Sunday, April 18, 2021

Data Management Best Practices

There are a lot of web pages that present some interpretation of data management best practices.  Most of them are, in my opinion, uselessly general.  Herewith, then, is my list of specific recommended best practices.

 

1. Know the use of the data
    a. For the overall project
    b. For each data summary request

2. Use a single authoritative data store.

3. Back up important data.

4. Verify or characterize data quality.

5. Control access to sensitive data.

6. Track data changes.

7. Document data management practices.
    a. Default practices
    b. Project- or data-set-specific

8. Preserve original data.

9. Script all data revisions and data summarizations.

10. Use version control for things that may change.
    a. Scripts
    b. Regular or periodic data exports

11. Record metadata
    a. For both incoming and outgoing data
    b.
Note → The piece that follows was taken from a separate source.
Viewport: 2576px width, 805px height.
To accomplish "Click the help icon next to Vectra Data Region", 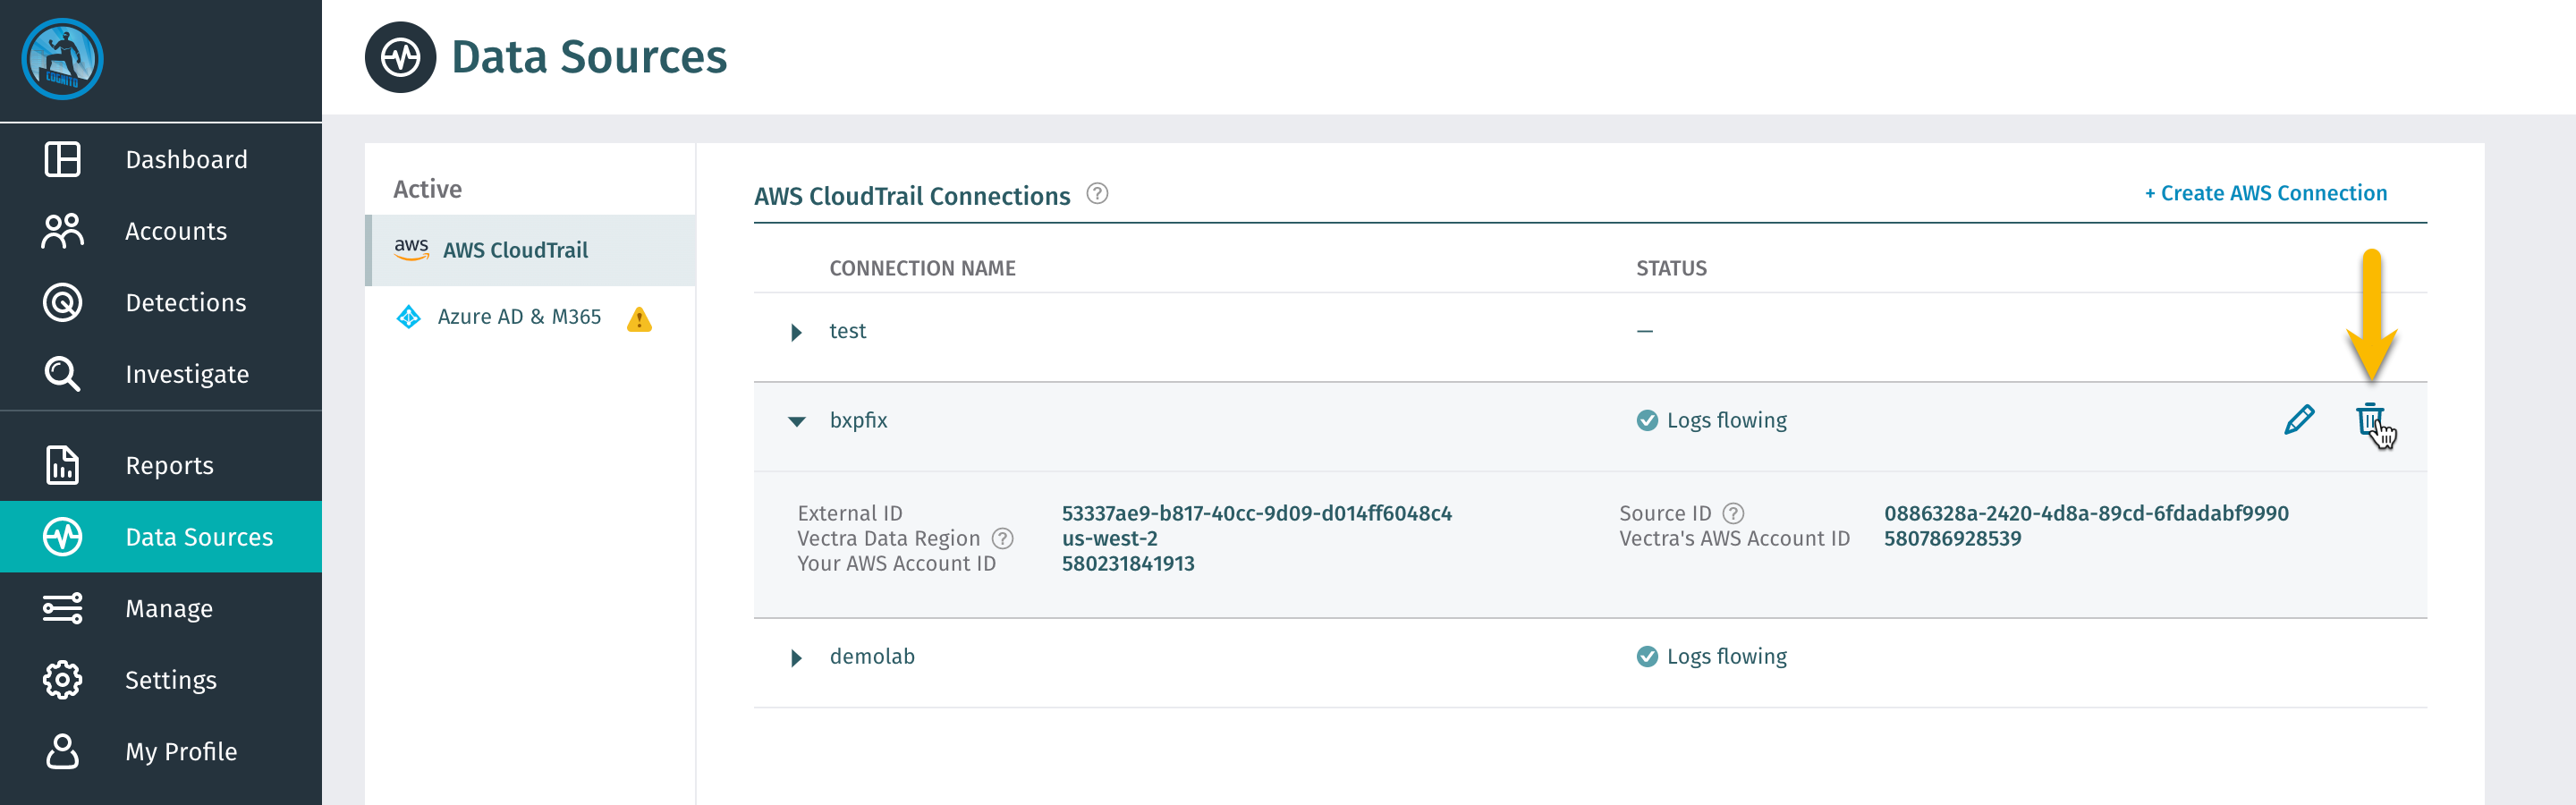I will point(1002,539).
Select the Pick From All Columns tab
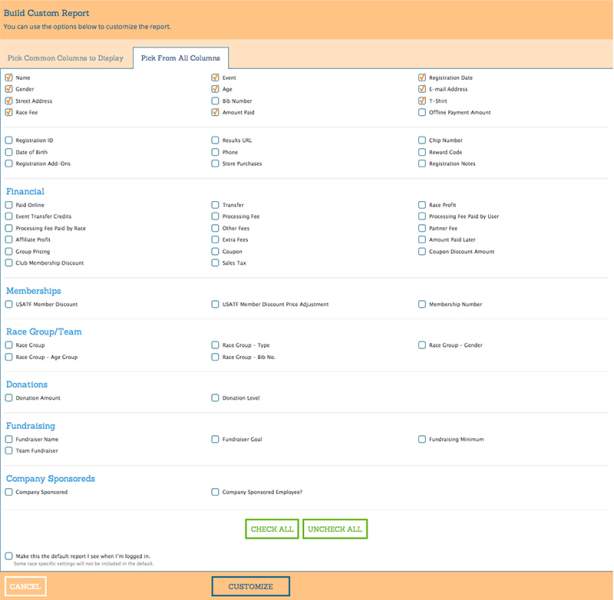 point(182,58)
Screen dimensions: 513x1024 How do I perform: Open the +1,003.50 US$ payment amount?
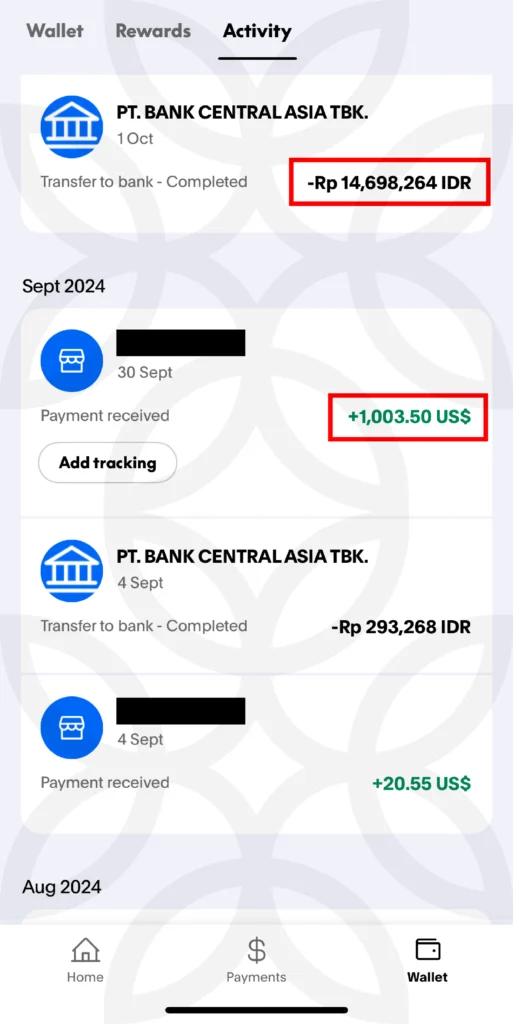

Metadata includes
        1. Provenance: Who created, provided, or produced the data.
        2. Content: What the data set contains
        3. Purpose: What the data are intended to be used for.
        4. Method: How the data were generated or selected and summarized.
        5. History: The history of any revisions made to the data or the data summarization method.
    C. Forms of metadata include:
        1. Copies of emails or other documents that transmit data or request data.
        2. Header notes in scripts.
        3. Metadata pages and glossary pages in data summaries.
        4. Custom log files created by scripted data operations.

12. Date-tag directory and file names where the sequence of changes may affect their validity or interpretability.